Horn: Da gibt es keine verlässlichen Schätzungen. Aber wenn wir alles zusammenrechnen, sind wir schnell bei Milliarden. Gucken wir mal: Unter dem Schlagwort Chemikalienregistrierung müssen seit Jahren Chemikalien, die auf den Markt gebracht werden, registriert und mit Sicherheitsdatenblättern et cetera versehen werden. Bis jetzt war das immer noch für große Chemikalienmengen, die hergestellt werden, vorgeschrieben. Da kostete eine Registrierung schnell mal eine Million Euro. Es sind tatsächlich ungefährliche Chemikalien vom Markt genommen worden, weil die Registrierung zu teuer war. Da entsteht ein massiver wirtschaftlicher Schaden. Und in Zukunft werden auch in Kleinstmengen hergestellte Chemikalien registriert werden müssen. Das heißt, auch Kleinbetriebe sind von dieser gigantischen Registrierungsnorm betroffen. Und dann bin ich mal gespannt, wie viele Chemieunternehmen tatsächlich vom Markt verschwinden werden. Das macht mir Angst!

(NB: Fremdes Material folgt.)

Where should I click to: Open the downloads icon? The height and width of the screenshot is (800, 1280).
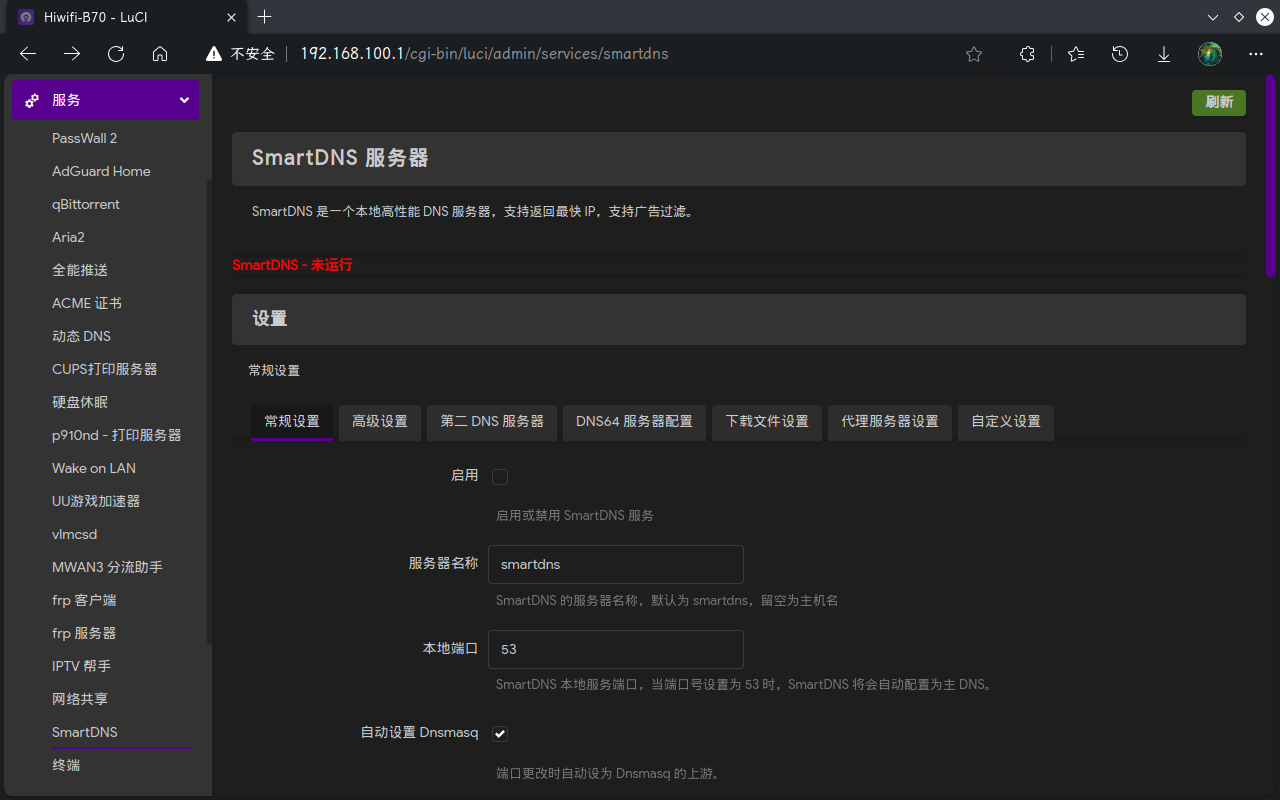[1163, 54]
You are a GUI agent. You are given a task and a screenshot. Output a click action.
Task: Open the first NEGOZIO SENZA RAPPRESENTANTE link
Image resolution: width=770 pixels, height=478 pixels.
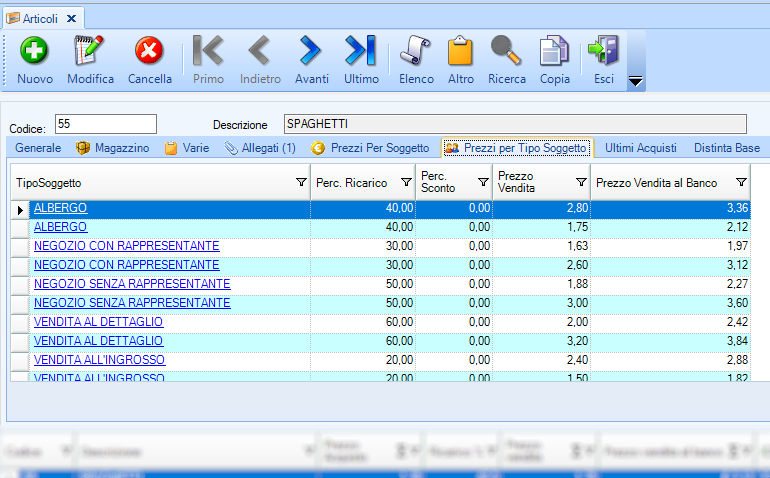coord(131,284)
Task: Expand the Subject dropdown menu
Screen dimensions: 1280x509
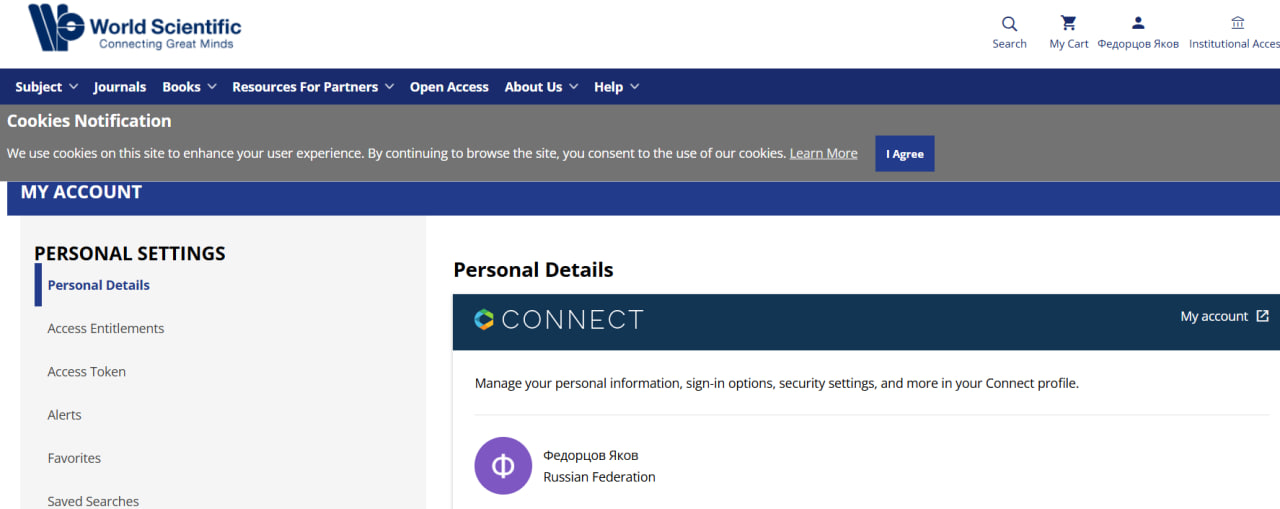Action: click(46, 87)
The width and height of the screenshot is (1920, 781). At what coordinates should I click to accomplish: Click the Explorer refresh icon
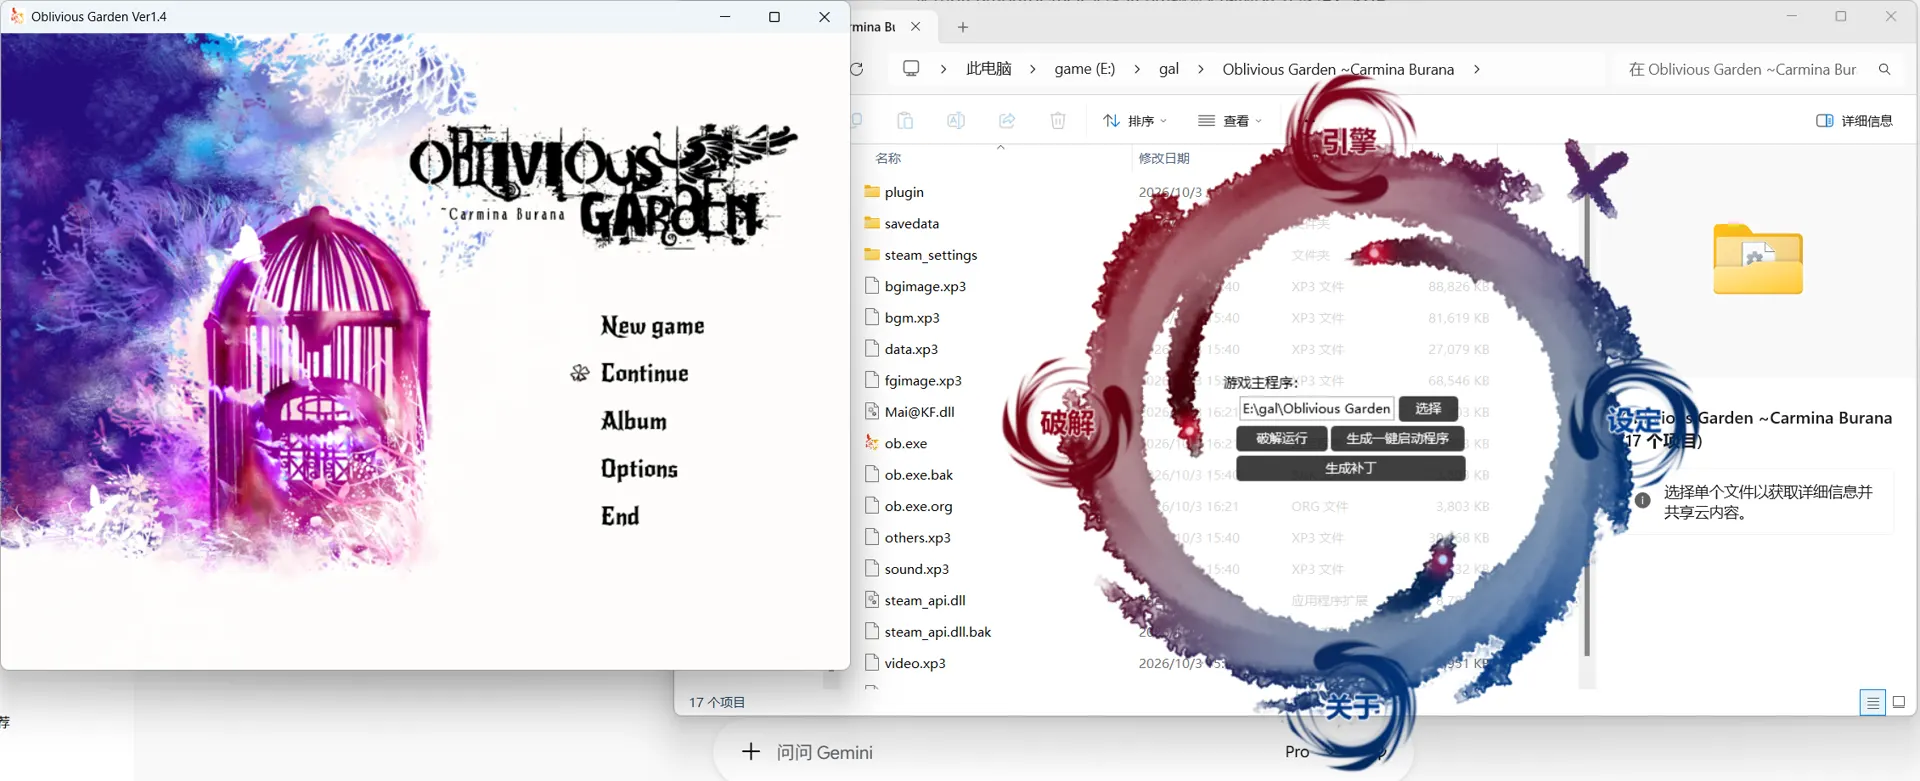[x=857, y=69]

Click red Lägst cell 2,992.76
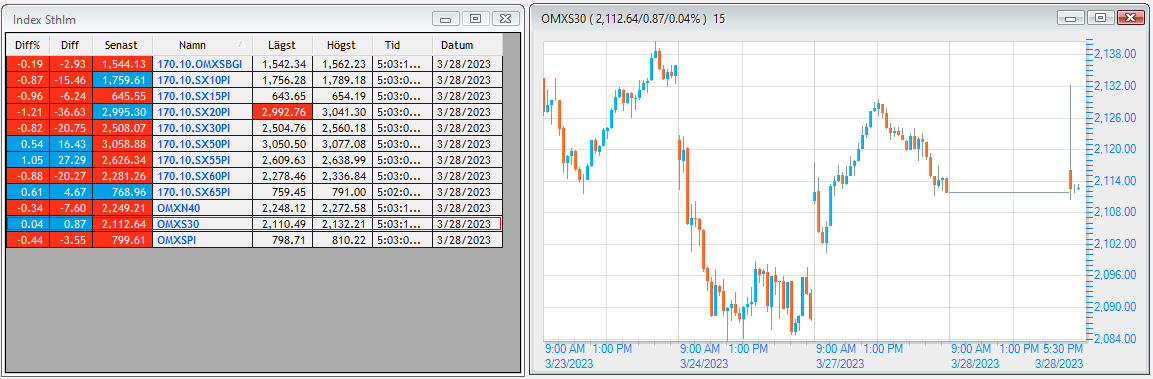coord(282,112)
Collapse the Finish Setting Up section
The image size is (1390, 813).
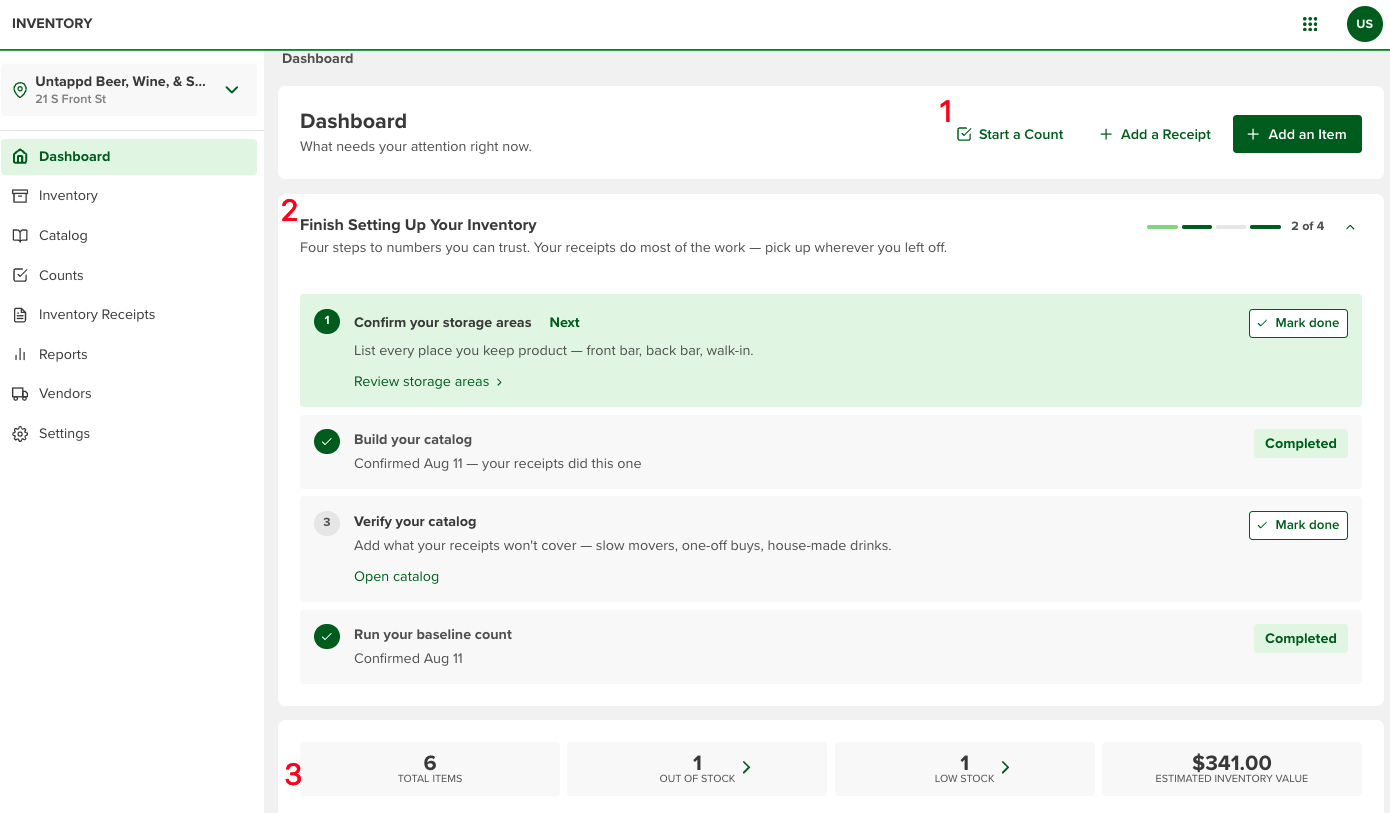pyautogui.click(x=1350, y=227)
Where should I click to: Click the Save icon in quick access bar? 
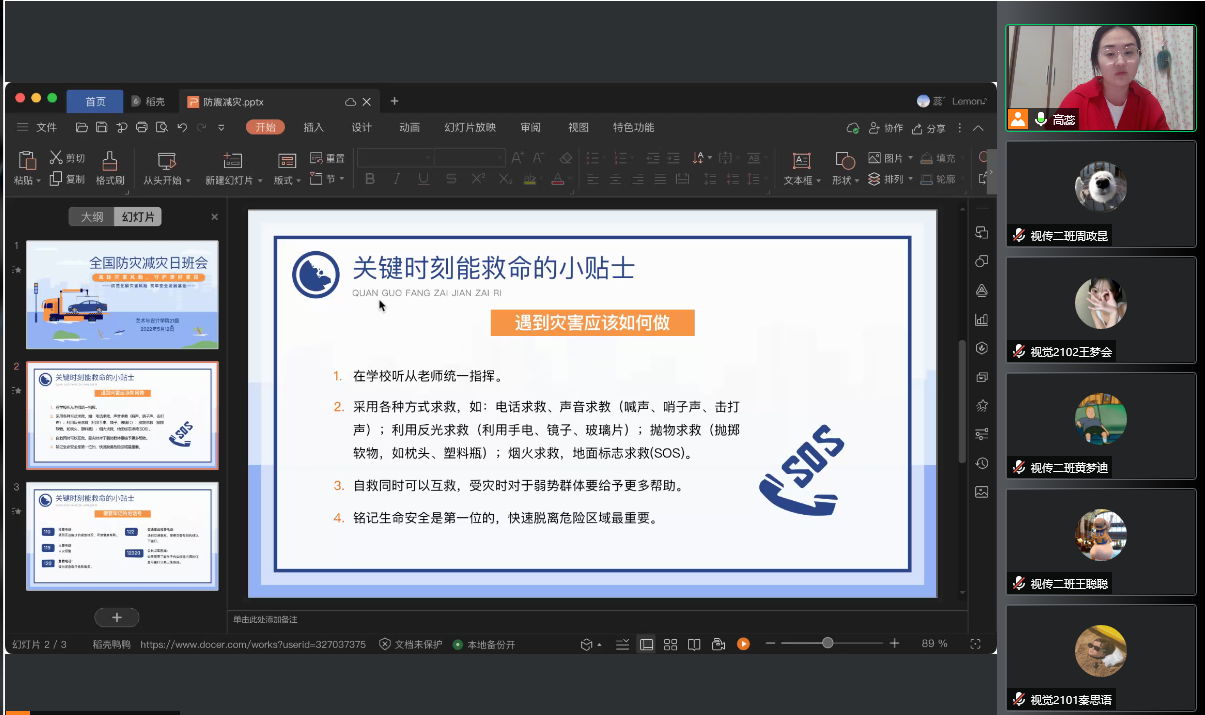click(x=101, y=127)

Brink: Der Unternehmensberater und Journalist Stefan Horn, er hat das "Lexikon des bürokratischen Wahnsinns" für uns aufbereitet. Schönen Dank, Herr Horn, für das Gespräch und wir warten auf weitere Beispiele aus dem bürokratischen Wahnsinn.
Horn: Vielen Dank!
Brink: Danke, dass Sie bei uns waren.
Äußerungen unserer Gesprächspartner geben deren eigene Auffassungen wieder. Deutschlandradio macht sich Äußerungen seiner Gesprächspartner in Interviews und Diskussionen nicht zu eigen.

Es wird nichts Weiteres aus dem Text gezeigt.